Here is the final 10-factor model that Albanese arrives at:

Supply Indicators

  1. 1.

    Objective availability of product or service

  2. 2.

    Ease of movement/sale

Regulation Indicators

  1. 3.

    Ease of entry into market by its regulation and the skills needed

  2. 4.

    Law enforcement capability and competence

  3. 5.

    Level of local government corruption

Competition Indicators

  1. 6.

    History of organised crime in the market

  2. 7.

    Profitability

  3. 8.

    Harm

Demand Indicators

  1. 9.

    Current customer demand for product

  2. 10.

    Nature of the demand – whether elastic or inelastic

I apply this multi-factor approach to the antiquities market here, in order to demonstrate that it is a high–risk market in terms of opportunities presented to organised criminals. It is worth noting that although this analysis takes the form here of a review of the main weaknesses of the market viewed as something of an historical construct, as with any risk analysis the value of the tool increases if it is not seen as a static assessment of organised crime vulnerability, but rather analysis is performed regularly and the level of risk can therefore be subjected to a time series style of analysis. In this way, we can achieve a measure of the effect of the introduction of new initiatives and legislation not in terms of a traditional social scientific outcome evaluation but in terms of effect on market structures and characteristics, and the predicted effects of these changes on opportunities for organised crime.

Supply Indicators

  1.  1.

    Objective availability of product or service. Antiquities are a relatively scarce commodity, certainly at the high end, and this contributes to the high prices they can command. Despite this scarcity, they are relatively freely available to anyone interested in looking for them, and low or non-existent levels of security at local sites of archaeological interest mean that very often the only restraint on those who wish to take antiquities is their own conscience or their reluctance to break the law. Demonstrably, these internal psychological controls have not been adequate.

  2.  2.

    Ease of movement/sale. Antiquities are sometimes small, and therefore relatively portable. This makes them an attractive commodity in terms of the risk of theft since they embody very high financial values per kilo of weight compared to other commodities. There are of course antiquities which are very large in size, and therefore not especially portable. These can be dismantled, however, to render relatively portable parts which are still independently of very high value, such as where heads are broken from statues or figures, or designs are chiselled from temple walls. In cases where it is desirable to risk moving very large artefacts, contemporary shipping mechanisms combined with corruption among local or regional officials can sometimes accommodate this. Many other factors contribute to the ease of movement and sale of antiquities, including inadequate linking of export controls in source countries with import controls in market countries, and the infamous market culture of not insisting on detailed, explicit and reliable provenance information when purchasing an artefact. Unlike other illicit commodities such as drugs, traffickers in antiquities find an established open and legal structure in market countries for selling these goods, which through chains of dealers and auction houses operates very effectively to maximise the price which can be obtained for art and antiquities.

## Tasks and exercises
[1] In the passage on the antiquities market, what four groups of indicators make up the final model that Albanese arrives at?
[2] Quote the passage on the antiquities market between "Objective availability of product or service." and "not been adequate.", inclusive.

## Recorded information
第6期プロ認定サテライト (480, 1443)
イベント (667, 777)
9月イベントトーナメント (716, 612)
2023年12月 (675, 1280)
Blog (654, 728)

## Solution set
[1] Supply, Regulation, Competition, and Demand Indicators.

[2]
Objective availability of product or service. Antiquities are a relatively scarce commodity, certainly at the high end, and this contributes to the high prices they can command. Despite this scarcity, they are relatively freely available to anyone interested in looking for them, and low or non-existent levels of security at local sites of archaeological interest mean that very often the only restraint on those who wish to take antiquities is their own conscience or their reluctance to break the law. Demonstrably, these internal psychological controls have not been adequate.